** Opening GIVEN PASSAGE block **

Oruã – Slacker | The Quietus

Oruã

Slacker

From Rio de Janeiro, the group's loose, kosmische indie pop enacts its own quiet, day-to-day revolutionary practice, finds Hayley Scott

The phrase “poor man’s jazz, working-class krautrock” appears in Oruã’s press materials with the same tongue-in-cheek grandiosity Royal Trux brought to calling themselves “the world’s greatest boogie woogie band.” There’s fun embedded in the claim, but it carries weight: a declaration that doubles as a joke that doubles as the truth.

Oruã emerged from Escritório, an underground creative space in Baixada Fluminense, one of Rio de Janeiro’s poorest areas. Born from improvisational jam sessions during one of Brazil’s most turbulent periods – coup d’état, political imprisonment, the rise of the extreme right – the band formed around Lê Almeida (guitar/vocals), a cultural agitator known for his label Transfusão Noise Records. Joined by João Casaes (synths), Bigu Medine (bass), and Zumpano (drums), Oruã became less a political statement than a natural byproduct of the times: resistance as daily practice.

** Closing GIVEN PASSAGE block **

▶ ASSIGNED TASK A
Please condense the review's paragraph beginning "Oruã emerged from Escritório" into a bulleted list that keeps its main facts.
▶ ASSIGNED TASK B
In the review, copy the passage from "Oruã – Slacker" up to and including "as the truth.", swapping "Royal Trux" for "Pavement".
The listing that comes next is separate material, unrelated to the review.

** Opening INFORMATION GIVEN block **

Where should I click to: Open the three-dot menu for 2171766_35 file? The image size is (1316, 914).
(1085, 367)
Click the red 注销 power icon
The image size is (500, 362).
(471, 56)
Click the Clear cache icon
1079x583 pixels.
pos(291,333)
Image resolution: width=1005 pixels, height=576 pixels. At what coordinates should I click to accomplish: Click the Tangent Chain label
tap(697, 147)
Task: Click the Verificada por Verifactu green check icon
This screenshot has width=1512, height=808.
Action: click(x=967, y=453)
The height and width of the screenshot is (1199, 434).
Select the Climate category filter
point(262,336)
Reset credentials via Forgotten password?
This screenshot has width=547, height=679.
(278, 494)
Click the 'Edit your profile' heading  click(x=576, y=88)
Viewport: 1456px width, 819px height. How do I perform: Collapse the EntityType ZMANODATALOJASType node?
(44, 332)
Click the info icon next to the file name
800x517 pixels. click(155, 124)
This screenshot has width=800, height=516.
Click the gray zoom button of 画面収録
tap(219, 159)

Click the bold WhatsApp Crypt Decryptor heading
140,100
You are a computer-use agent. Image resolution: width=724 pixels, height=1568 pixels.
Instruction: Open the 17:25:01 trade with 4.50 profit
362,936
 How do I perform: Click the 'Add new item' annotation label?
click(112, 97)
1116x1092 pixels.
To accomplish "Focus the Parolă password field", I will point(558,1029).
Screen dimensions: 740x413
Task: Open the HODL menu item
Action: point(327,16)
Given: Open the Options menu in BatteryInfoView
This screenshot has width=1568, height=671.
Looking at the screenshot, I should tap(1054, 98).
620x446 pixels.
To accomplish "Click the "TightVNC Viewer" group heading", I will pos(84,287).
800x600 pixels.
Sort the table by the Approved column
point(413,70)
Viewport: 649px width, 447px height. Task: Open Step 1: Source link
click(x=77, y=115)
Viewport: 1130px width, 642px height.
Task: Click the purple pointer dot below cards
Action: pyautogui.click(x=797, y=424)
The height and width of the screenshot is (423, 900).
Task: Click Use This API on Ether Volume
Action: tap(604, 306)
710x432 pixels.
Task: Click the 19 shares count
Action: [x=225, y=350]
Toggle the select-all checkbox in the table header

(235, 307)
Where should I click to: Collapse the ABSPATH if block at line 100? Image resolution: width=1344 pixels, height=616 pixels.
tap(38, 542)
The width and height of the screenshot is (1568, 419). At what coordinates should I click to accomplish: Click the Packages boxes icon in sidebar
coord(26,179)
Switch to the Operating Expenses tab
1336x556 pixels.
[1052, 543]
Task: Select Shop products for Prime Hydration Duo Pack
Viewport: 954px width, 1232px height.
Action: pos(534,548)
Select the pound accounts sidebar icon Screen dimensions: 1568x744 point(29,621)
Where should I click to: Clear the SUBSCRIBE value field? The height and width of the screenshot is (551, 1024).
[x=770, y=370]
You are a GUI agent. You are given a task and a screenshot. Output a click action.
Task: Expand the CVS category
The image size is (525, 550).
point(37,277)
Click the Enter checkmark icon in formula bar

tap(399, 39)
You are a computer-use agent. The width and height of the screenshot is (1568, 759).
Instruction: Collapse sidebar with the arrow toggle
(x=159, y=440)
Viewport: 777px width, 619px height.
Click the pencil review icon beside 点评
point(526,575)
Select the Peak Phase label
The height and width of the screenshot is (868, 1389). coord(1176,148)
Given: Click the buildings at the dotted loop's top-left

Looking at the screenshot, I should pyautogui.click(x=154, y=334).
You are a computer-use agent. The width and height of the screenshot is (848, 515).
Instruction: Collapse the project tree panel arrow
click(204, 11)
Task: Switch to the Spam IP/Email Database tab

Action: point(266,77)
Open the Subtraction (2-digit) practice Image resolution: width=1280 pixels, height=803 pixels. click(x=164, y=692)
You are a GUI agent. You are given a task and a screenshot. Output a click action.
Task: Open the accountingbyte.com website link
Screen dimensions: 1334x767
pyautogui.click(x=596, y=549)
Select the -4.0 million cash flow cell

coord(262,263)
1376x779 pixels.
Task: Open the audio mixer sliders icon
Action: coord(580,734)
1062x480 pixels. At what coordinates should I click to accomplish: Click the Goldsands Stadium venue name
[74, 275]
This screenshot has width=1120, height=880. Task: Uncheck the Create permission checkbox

** Closing INFORMATION GIVEN block **

▶ TASK RESPONSE A
- Origin: Escritório, an underground creative space in Baixada Fluminense, one of Rio de Janeiro's poorest areas
- Beginnings: improvisational jam sessions during one of Brazil's most turbulent periods (coup d'état, political imprisonment, the rise of the extreme right)
- Core: Lê Almeida (guitar/vocals), a cultural agitator known for his label Transfusão Noise Records
- Other members: João Casaes (synths), Bigu Medine (bass), Zumpano (drums)
- Character: less a political statement than a natural byproduct of the times, with resistance as daily practice

▶ TASK RESPONSE B
Oruã – Slacker | The Quietus

Oruã

Slacker

From Rio de Janeiro, the group's loose, kosmische indie pop enacts its own quiet, day-to-day revolutionary practice, finds Hayley Scott

The phrase “poor man’s jazz, working-class krautrock” appears in Oruã’s press materials with the same tongue-in-cheek grandiosity Pavement brought to calling themselves “the world’s greatest boogie woogie band.” There’s fun embedded in the claim, but it carries weight: a declaration that doubles as a joke that doubles as the truth.